DNS Configuration For SCAN
Oracle RAC and MTU
on Rac Environment UDP protocol is used for cache fusion. (BTW, UDP and RDS protocols are supported in UNIX platform --Exadata ; whereas Windows uses TCP protocol).
UDP : is an higher level protocol stack, and it is implemented over IP Protocol ( UDP/IP). Cache Fusion uses UDP protocol to send packets over the wire (Exadata uses RDS protocol though).
UDP protocol, fragmentation, and assembly
The Maximum Transmission Unit (MTU) size is the maximum packet size in bytes that a network interface can send over a network device. This size includes the protocol information, such as the TCP and IP headers. This size does not contain the Ethernet header. This study is concerned with the MTU settings that can be set in the configuration files in SLES, for example, in /etc/sysconfig/network/ifcfg-qeth-bus-ccw-0.0.0xxx for each device. The effective MTU size is also negotiated during the connection creation with the other end point, and the MTU can be reduced to the capacity of that device.
When the MTU is smaller than the packet size, the data must be divided into MTU sized packets. On the receiving side the packets must be reassembled, thus creating overhead that scales with the quantity of packages required. When the MTU is only slightly too small, there can also be wasted bandwidth. For example, when the MTU is slightly smaller than the average packet size the secondary packet can be almost empty.
An MTU size bigger than the packet size should have no impact on the network bandwidth, if all intermediate nodes on the path to the final destination support the MTU size, because only the real data are sent. But the number of packages processed in parallel is calculated with the TPC/IP windows size and the MTU size. When the window size stays constant and the MTU size is increased, this number is decreased, which might lead to a performance degradation, when the smaller MTU size would be appropriate as well.
Let us consider an example of MTU set to 3000 in a network interface. One 8K block transfer can not be performed with just one IP packet as the IP packet size (3000 bytes) is less than 8K. So, one transfer of UDP packet of 8K size is fragmented to 3 IP packets and sent over the wire. In the receiving side, those 3 packets are reassembled to create one UDP buffer of size 8K. After the assembly, that UDP buffer is delivered to an UDP port of a UNIX process. Usually, a foreground process will listen on that port to receive the UDP buffer.
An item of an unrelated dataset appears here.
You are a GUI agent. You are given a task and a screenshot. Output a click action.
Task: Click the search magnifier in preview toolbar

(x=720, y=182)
Consider what happens If MTU is set to 9000 in the network interface: Then 8K buffer can be transmitted over the wire with just one IP packet. There is no need for fragmentation or reassembly with MTU=9000 as long as the block size is less than 8K. MTU=9000 is also known as jumbo frame configuration. ( But, if the database block size is greater than jumbo frame then fragmentation and reassembly is still required. For example, for 16KB size, with MTU=9000, there will three 1K IP packets and one 7K IP packet to be transmitted).
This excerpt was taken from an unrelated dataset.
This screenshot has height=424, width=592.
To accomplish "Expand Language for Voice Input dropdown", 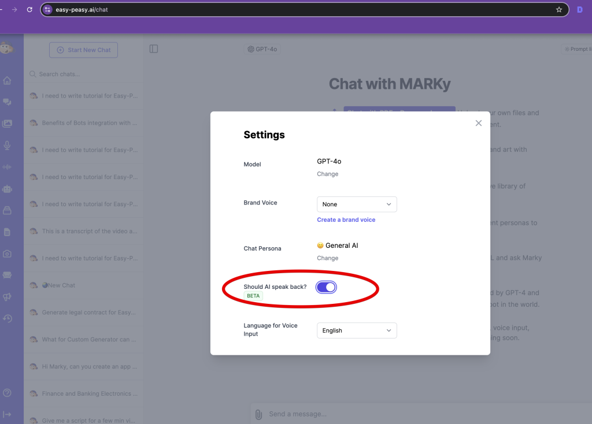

Fragmentation and reassembly is performed at OS Kernel layer level and hence it is the responsibility of Kernel and the stack below to complete the fragmentation and assembly. Oracle code simply calls the send and receive system calls, passes the buffers to populate.
UDP vs TCP
From RAC point of view, UDP is the right choice over TCP for cache fusion traffic. With TCP/IP, for every packet transfer has overhead, connection need to be setup, packet sent, and the process must wait for TCP Acknowledgement before considering the packet send as complete. In a busy RAC systems, we are talking about 2-3 milli-seconds for packet transfer and with TCP/IP, we probably may not be able to achieve that level of performance. With UDP, packet transfer is considered complete, as soon as packet is sent and error handling is done by Oracle code itself. As you know, reliable network is a key to RAC stability, if much of packets (closer to 100%) are sent without any packet drops, UDP is a good choice over TCP/IP for performance reasons.
If there are reassembly failures, then it is a function of unreliable network or kernel or something else, but nothing to do with the choice of UDP protocol itself. Of course, RDS is better than UDP as the error handling is offloaded to the fabric, but usually require, infiniband fabric for a proper RDS setup. For that matter, VPN connections use UDP protocol too.
What happens if an IP packet is lost, assuming MTU=3000 bytes?
From the wireshark files with mtu3000, you will see that each of the packet have a Fragment offset. That fragment offset and IP identification is used to reassemble the IP packets to create 8K UDP buffer. Consider that there are 3 puzzle pieces, each puzzle piece with markings, and Kernel uses those markings( offset and IP ID) to reassemble the packets. Let’s consider the case, one of 3 packet never arrived, then the kernel threads will keep those 2 IP packets in memory for 64 seconds( Linux kernel parameter ipfrag_time controls that time) before declaring reassembly failure. Without receiving the missing IP packet, kernel can not reassemble the UDP buffer, and so, reassembly failure is declared.
Oracle foreground process will wait for 30 seconds (it used to be 300 seconds or so in older version of RAC) and if the packet is not arrived within that timeout period, FG process will declare a ("gc cr block lost" and/or "gc current block lost") and re-request the block. Of course, kernel memory allocated for IP fragmentation and assembly is constrained by Kernel parameter ipfrag_high_thres and ipfrag_low_thres and lower values for these kernel parameters can lead to reassembly failures too (and that’s why it is important to follow all best practices from RAC installation guides).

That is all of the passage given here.